* _TASKS_:
[A] From the abortion debate text, copy word for word the part starting with "Appeal to Common" and going on through "is a non-argument.".
[B] Condense the paragraph of the abortion debate text that opens with "In summary then" into a bulleted list that keeps its main points.
— START PASSAGE PROVIDED —
Appeal to Common Practice [19]

My opponent claims: “Acts that are generally morally reprehensible do not take place this generally”. His reasoning is as follows: Most people do X, therefore X is morally correct. This is a non sequitur. Analogous to abortion, if everyone stole things that did not belong to them, then it does not logically follow that stealing would be acceptable. My opponent offers no further support for his claim so it is a non-argument.

Straw man fallacy

My opponent claims that I argue that “people who have abortions or approve of abortions should be harassed”. I have no idea where he gets this idea from. In fact, I despise the radical pro-life movement that resorts to violence. We should only ‘rebuke, censure or strongly criticize’ by engaging in civil moral discourse, informed by reason. Also, nowhere did I argue for the legal prohibition of abortion, because it is irrelevant to the debate. Again, my opponent failed to show that the fetus lacks the right to life, therefore my affirming argument stands undisputed, urging a vote for the affirmative.

Conclusion

In summary then, I have argued that the fetus and normal human children and adults are morally equivalent. As we can conclude, my opponent has failed to show otherwise. Therefore if killing postnatal human beings is morally reprehensible, than so is killing fetuses. In this round I have shown that my opponent has not met his burden of proof in any reasonable way. His case relies on appeals to law, popularity and common practice rather than moral analysis. He failed to point to a moral significant difference between the fetus and mature humans. My opponent has to show that the ‘Future-Like-Ours’ theory and all my objections are invalid or unsound. Thereafter, he needs to rebuild his own case that affirms that abortion is morally permissible. Until and unless he does so, I think we can conclude that abortion is generally morally reprehensible.

Sources

[18] http://logical-critical-thinking.com...

[19] http://www.nizkor.org...;

[20] http://www.gallup.com...

[21] http://www.gallup.com...

[22] http://www.gallup.com...

[23] http://www.gallup.com...

lit.wakefield

Con

Introduction
My opponent provided no standards for morality for the context of this debate (meaning none were agreed on beforehand). He cannot then logically argue that abortion meets some subjective standards he gave in R2 because any such argument will necessarily be subjective and opinion-based. I could just as easily structure hundreds of standards for what makes something "immoral" where abortion does not qualify. Unless my opponent can provide evidence that the standard he has presented is objective, absolute, and the only possible standard for morality, it cannot be concluded based on his argument that "abortion is generally morally reprehensible," only that abortion is "immoral" based on an arbitrary standard not important to the debate.
— END PASSAGE PROVIDED —
— START DATA EXCERPT —
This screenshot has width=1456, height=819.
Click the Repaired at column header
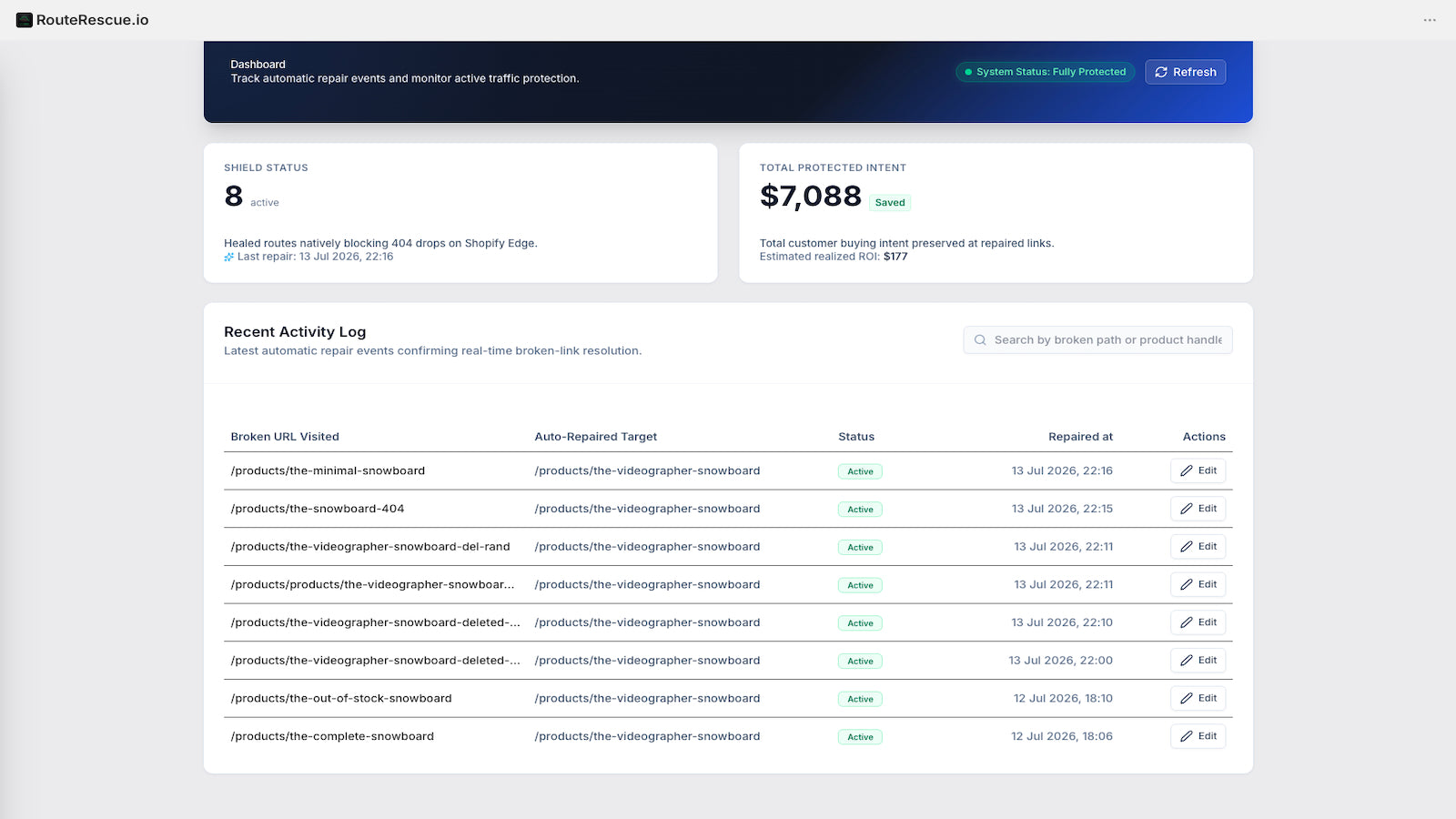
— END DATA EXCERPT —
* _RESPONSES TO THE TASKS_:
[A]
Appeal to Common Practice [19]

My opponent claims: “Acts that are generally morally reprehensible do not take place this generally”. His reasoning is as follows: Most people do X, therefore X is morally correct. This is a non sequitur. Analogous to abortion, if everyone stole things that did not belong to them, then it does not logically follow that stealing would be acceptable. My opponent offers no further support for his claim so it is a non-argument.

[B]
- The fetus and normal human children and adults are morally equivalent, and the opponent has failed to show otherwise.
- Therefore, if killing postnatal human beings is morally reprehensible, so is killing fetuses.
- The opponent has not met his burden of proof in any reasonable way; his case relies on appeals to law, popularity and common practice rather than moral analysis.
- He failed to point to a morally significant difference between the fetus and mature humans.
- He must show that the "Future-Like-Ours" theory and all the objections are invalid or unsound, and then rebuild his own case that abortion is morally permissible.
- Until and unless he does so, the conclusion is that abortion is generally morally reprehensible.